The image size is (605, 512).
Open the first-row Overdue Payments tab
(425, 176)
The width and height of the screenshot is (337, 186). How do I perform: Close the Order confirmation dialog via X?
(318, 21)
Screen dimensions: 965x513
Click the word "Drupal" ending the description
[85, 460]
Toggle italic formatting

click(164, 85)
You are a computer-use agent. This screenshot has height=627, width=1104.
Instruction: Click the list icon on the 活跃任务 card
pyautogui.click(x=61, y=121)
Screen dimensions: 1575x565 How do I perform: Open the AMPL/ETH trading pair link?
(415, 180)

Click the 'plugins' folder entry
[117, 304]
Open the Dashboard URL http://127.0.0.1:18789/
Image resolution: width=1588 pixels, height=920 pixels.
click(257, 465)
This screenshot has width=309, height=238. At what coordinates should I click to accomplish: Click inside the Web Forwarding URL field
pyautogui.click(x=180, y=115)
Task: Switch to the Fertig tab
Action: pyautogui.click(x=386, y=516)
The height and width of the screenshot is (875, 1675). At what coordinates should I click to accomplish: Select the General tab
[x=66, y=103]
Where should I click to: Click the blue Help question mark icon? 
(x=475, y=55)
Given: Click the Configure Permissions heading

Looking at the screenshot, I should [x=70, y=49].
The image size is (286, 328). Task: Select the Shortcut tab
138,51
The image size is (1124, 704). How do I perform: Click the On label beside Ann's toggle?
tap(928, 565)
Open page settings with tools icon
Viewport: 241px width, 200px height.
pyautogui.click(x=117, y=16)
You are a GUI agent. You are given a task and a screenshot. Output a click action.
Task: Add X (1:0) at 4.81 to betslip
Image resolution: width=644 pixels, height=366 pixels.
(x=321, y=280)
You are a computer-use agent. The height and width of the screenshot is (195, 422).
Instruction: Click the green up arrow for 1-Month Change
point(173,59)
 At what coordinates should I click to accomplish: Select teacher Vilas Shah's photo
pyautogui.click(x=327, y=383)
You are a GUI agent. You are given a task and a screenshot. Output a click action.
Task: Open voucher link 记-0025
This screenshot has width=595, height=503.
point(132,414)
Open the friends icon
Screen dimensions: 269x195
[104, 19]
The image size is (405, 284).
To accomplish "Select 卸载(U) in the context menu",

## Problem:
Please render every line of the records above as a JSON list of strings, one string per line, leaving out blank lines.

## Task solution:
[
  "The image size is (605, 512).",
  "Open the first-row Overdue Payments tab",
  "(425, 176)",
  "The width and height of the screenshot is (337, 186). How do I perform: Close the Order confirmation dialog via X?",
  "(318, 21)",
  "Screen dimensions: 965x513",
  "Click the word \"Drupal\" ending the description",
  "[85, 460]",
  "Toggle italic formatting",
  "click(164, 85)",
  "You are a computer-use agent. This screenshot has height=627, width=1104.",
  "Instruction: Click the list icon on the 活跃任务 card",
  "pyautogui.click(x=61, y=121)",
  "Screen dimensions: 1575x565 How do I perform: Open the AMPL/ETH trading pair link?",
  "(415, 180)",
  "Click the 'plugins' folder entry",
  "[117, 304]",
  "Open the Dashboard URL http://127.0.0.1:18789/",
  "Image resolution: width=1588 pixels, height=920 pixels.",
  "click(257, 465)",
  "This screenshot has width=309, height=238. At what coordinates should I click to accomplish: Click inside the Web Forwarding URL field",
  "pyautogui.click(x=180, y=115)",
  "Task: Switch to the Fertig tab",
  "Action: pyautogui.click(x=386, y=516)",
  "The height and width of the screenshot is (875, 1675). At what coordinates should I click to accomplish: Select the General tab",
  "[x=66, y=103]",
  "Where should I click to: Click the blue Help question mark icon? ",
  "(x=475, y=55)",
  "Given: Click the Configure Permissions heading",
  "Looking at the screenshot, I should [x=70, y=49].",
  "The image size is (286, 328). Task: Select the Shortcut tab",
  "138,51",
  "The image size is (1124, 704). How do I perform: Click the On label beside Ann's toggle?",
  "tap(928, 565)",
  "Open page settings with tools icon",
  "Viewport: 241px width, 200px height.",
  "pyautogui.click(x=117, y=16)",
  "You are a GUI agent. You are given a task and a screenshot. Output a click action.",
  "Task: Add X (1:0) at 4.81 to betslip",
  "Image resolution: width=644 pixels, height=366 pixels.",
  "(x=321, y=280)",
  "You are a computer-use agent. The height and width of the screenshot is (195, 422).",
  "Instruction: Click the green up arrow for 1-Month Change",
  "point(173,59)",
  " At what coordinates should I click to accomplish: Select teacher Vilas Shah's photo",
  "pyautogui.click(x=327, y=383)",
  "You are a GUI agent. You are given a task and a screenshot. Output a click action.",
  "Task: Open voucher link 记-0025",
  "This screenshot has width=595, height=503.",
  "point(132,414)",
  "Open the friends icon",
  "Screen dimensions: 269x195",
  "[104, 19]",
  "The image size is (405, 284).",
  "To accomplish \"Select 卸载(U) in the context menu\","
]